“Blinded by the Light” is a coming-of-age film with the music of Bruce Springsteen coursing through its veins and is easily one of the best films of the year, thanks to an undying sense of optimism and the how the film captures the evolution of teenage spirit.
The film follows Javed Kahn, played by Viviek Kalra, a Pakistani teenager growing up in 1987 England. Kahn is discriminated against by members of the extremist National Front because of his race and struggles to get along with his traditionalist father, played by Kulvinder Ghir. His only way of coping is through writing poems and articles for his school newspaper, but when he is introduced to the music of Bruce “The Boss” Springsteen, he becomes a more confident person and tries to live his life the way he wants to live it.
Javed’s character development is fantastic to witness due to Kalra’s performance.

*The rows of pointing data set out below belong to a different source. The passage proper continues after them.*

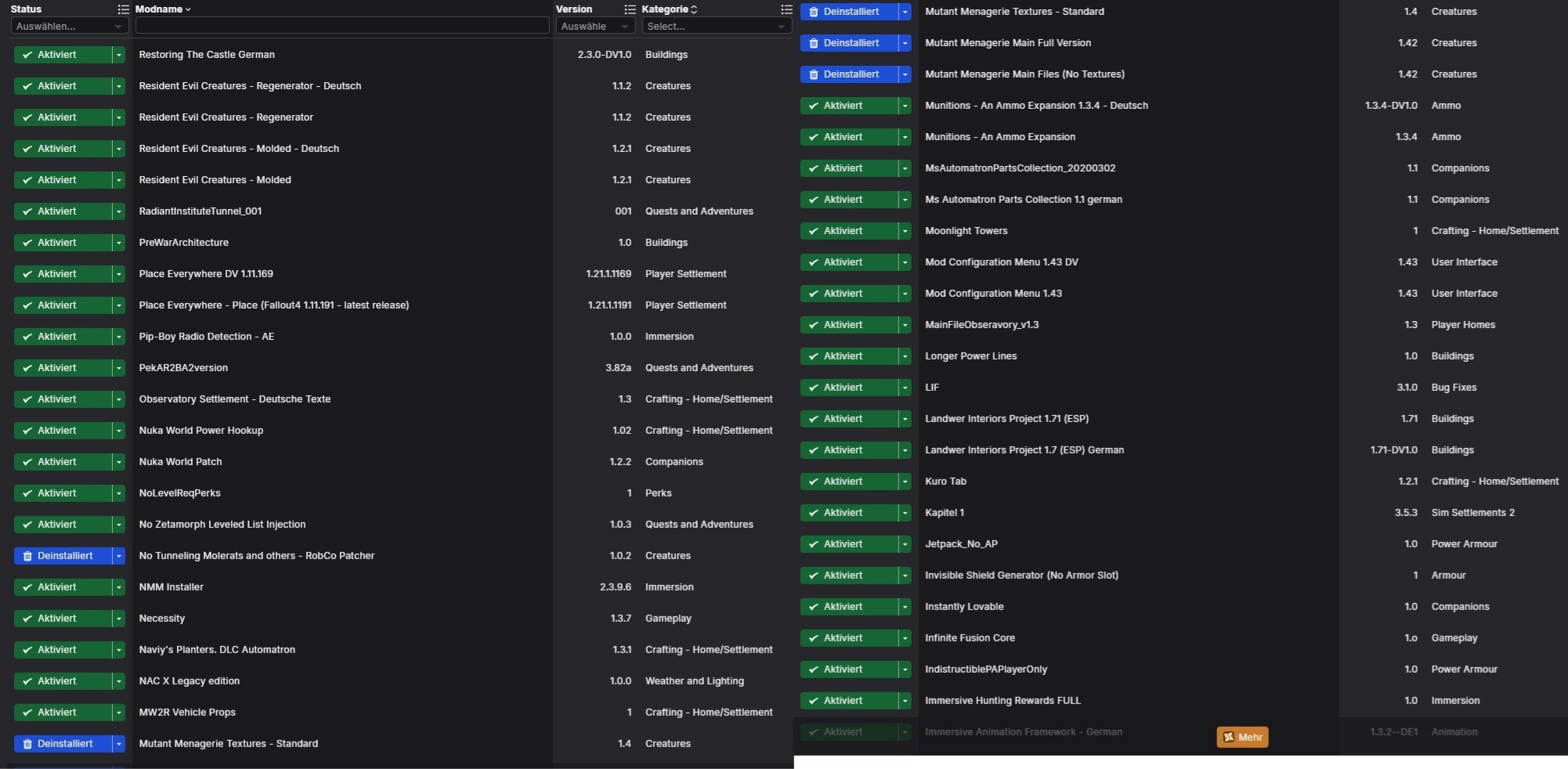Click Aktiviert button for Infinite Fusion Core
The height and width of the screenshot is (769, 1568).
coord(849,638)
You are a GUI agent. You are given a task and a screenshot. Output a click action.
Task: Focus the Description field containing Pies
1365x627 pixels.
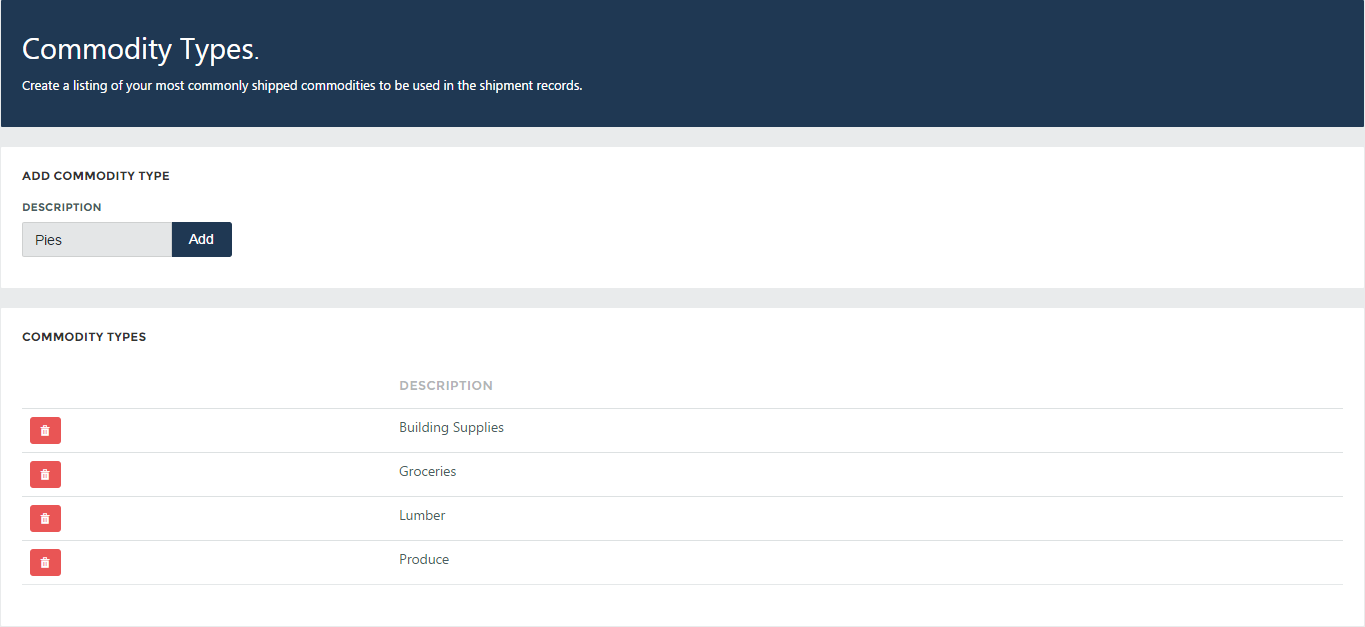(97, 240)
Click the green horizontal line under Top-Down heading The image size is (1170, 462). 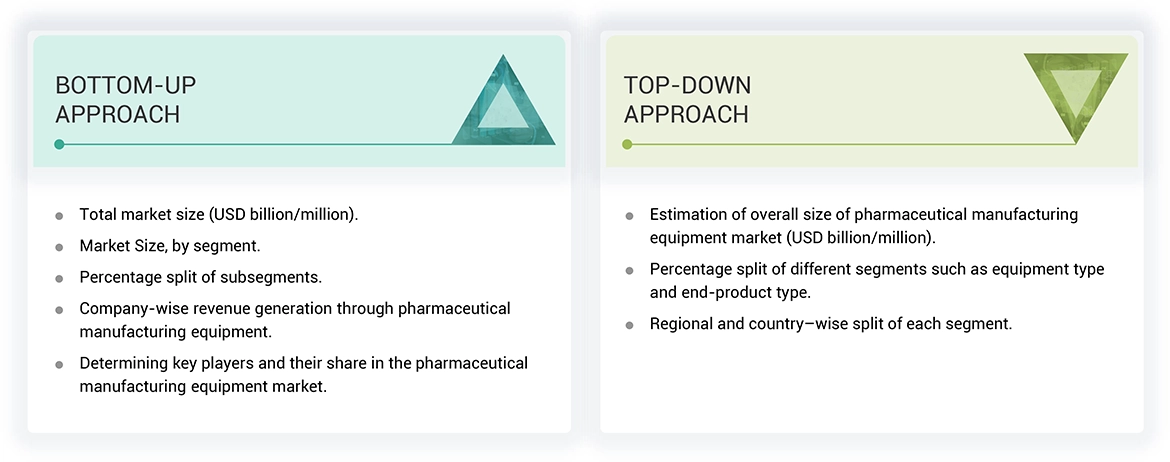[850, 144]
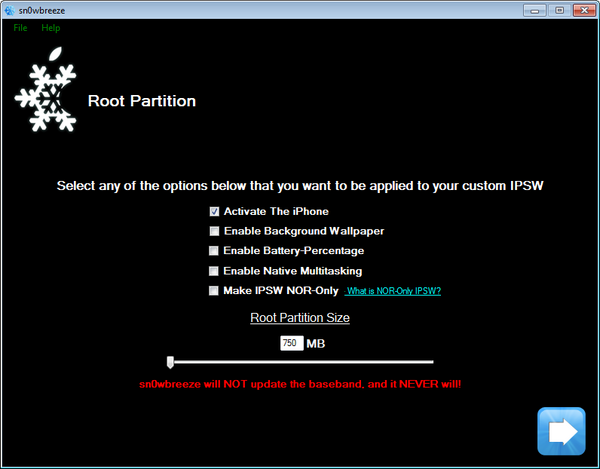Minimize the sn0wbreeze window
Image resolution: width=600 pixels, height=469 pixels.
[535, 10]
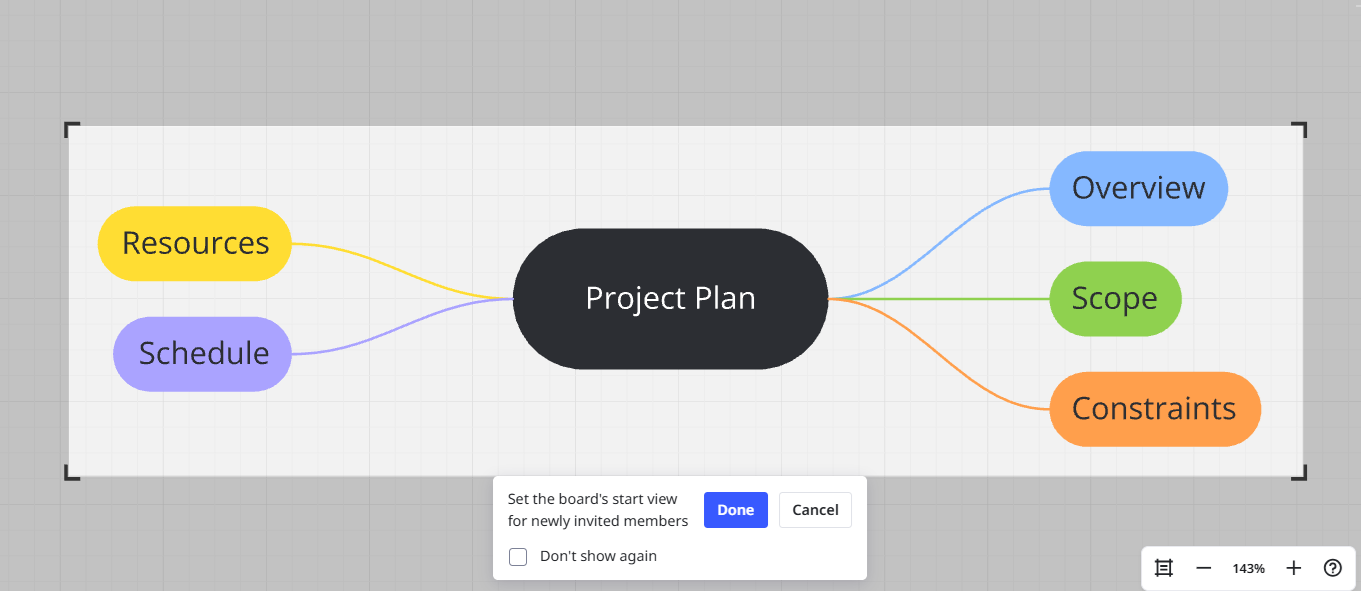Click the top-right start view corner handle
Image resolution: width=1361 pixels, height=591 pixels.
pos(1299,129)
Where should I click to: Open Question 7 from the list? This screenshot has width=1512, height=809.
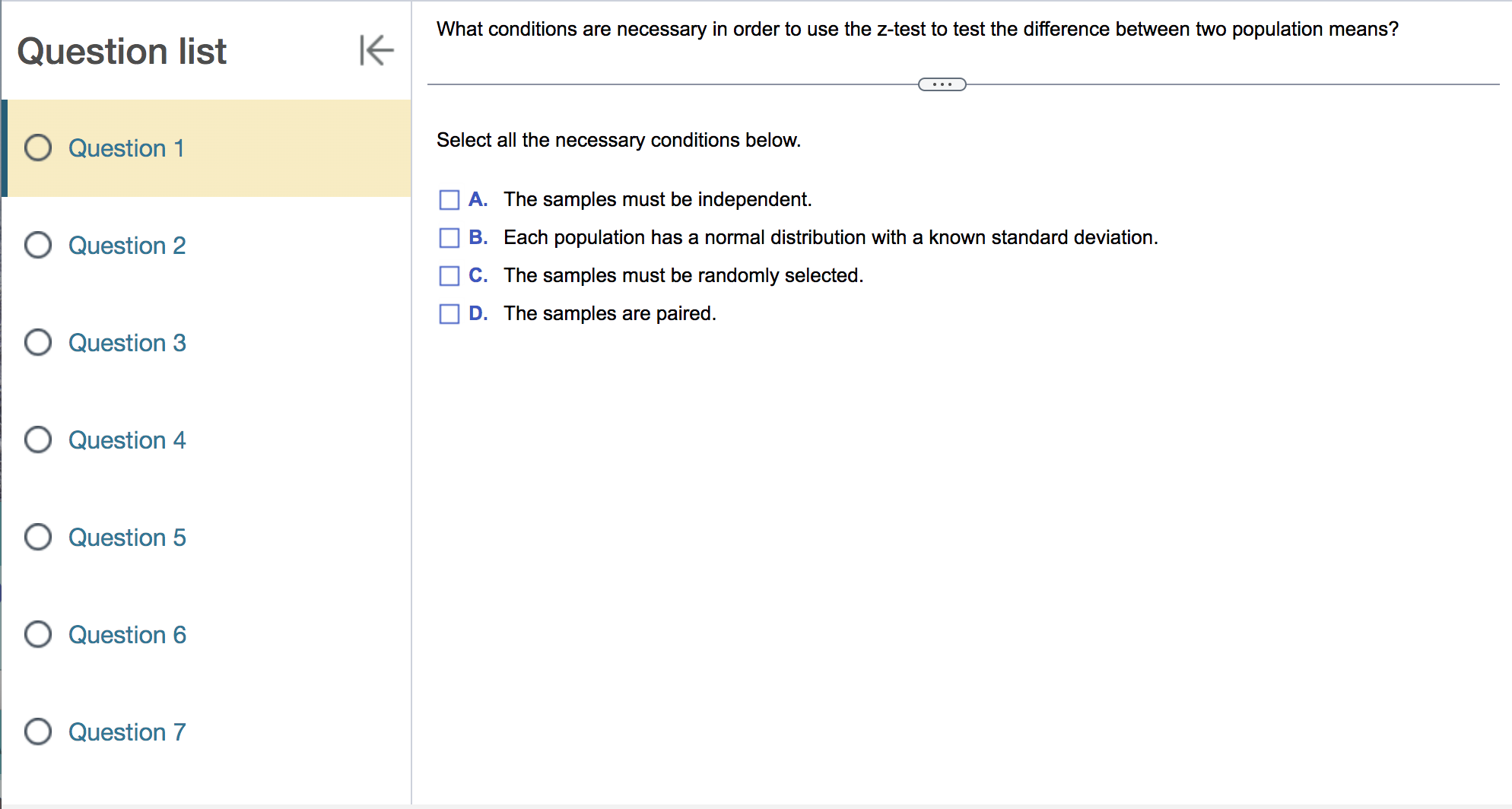[127, 731]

Kalra perfectly captures the sensitivity of being a teenager while trying to prove that he’s not a boy but a man. He also makes some of the cheesy dialogue believable due to his passion for poetry. Javed, at first, tries to hide from everyone by wearing baggy, long clothing and sporting a mild-mannered persona.
As the film progresses, his clothing resembles Springsteen’s apparel with white t-shirts, sleeveless plaid shirts and a lot of denim. Javed also puts himself out there more often, which leads him to do grand things, including blasting the song “Born to Run” on the school speakers, going to New Jersey to see Springsteen’s hometown of Asbury Park and singing Springsteen tunes in public to get the attention of his crush Eliza, played by Nell Williams.
The relationship between Javed and his father is a significant aspect of the film’s plot and is the heart of the story, as well as the main source of conflict. Javed’s father isn’t a villain; he just wants what is best for his son, like most parents do, and Javed is merely acting out because he feels he isn’t given enough freedom and choices. Neither side is wrong, and the pair’s journey toward a common understanding is what makes the film so compelling.
Both Javed and his father’s emotional conflict is portrayed in a realistic manner between the two actors and as the conflict progresses, the audience will want, more than anything, to see the pair work out their differences.
Springsteen is a legend of the music industry with 20 Grammy Awards, a Tony Award, two Golden Globe Awards and an Academy Award, so it only makes sense that the soundtrack, featuring many of The Boss’ greatest tracks as well as some deep cuts, is fantastic. Every song is not only entertaining to listen to, but also progresses the story and ties into Javed’s life. The titular track plays a heavy role during the film’s climax and creates a heartwarming finale because of how the lyrics reflect the struggles Javed faces.
Music biopics have been popular for a long time with films like “Walk the Line” and “Bohemian Rhapsody” garnering critical and commercial acclaim. However, a recent trend has been crafting stories around the music of a particular artist with recent examples including “Mamma Mia!: Here We Go Again” and “Yesterday.” But while all of these films told grand stories relating to the music of a certain artist, “Blinded by the Light” chooses to tell a much more grounded story with characters that feel like real, authentic people.
“Blinded by the Light” is a teenage tale that combines typical young adult woes with an eternal element of wonder. It may be cheesy at times, but the story, characters and messages of following your passions and remembering who you are make admission to this film one of the best cinematic decisions of 2019.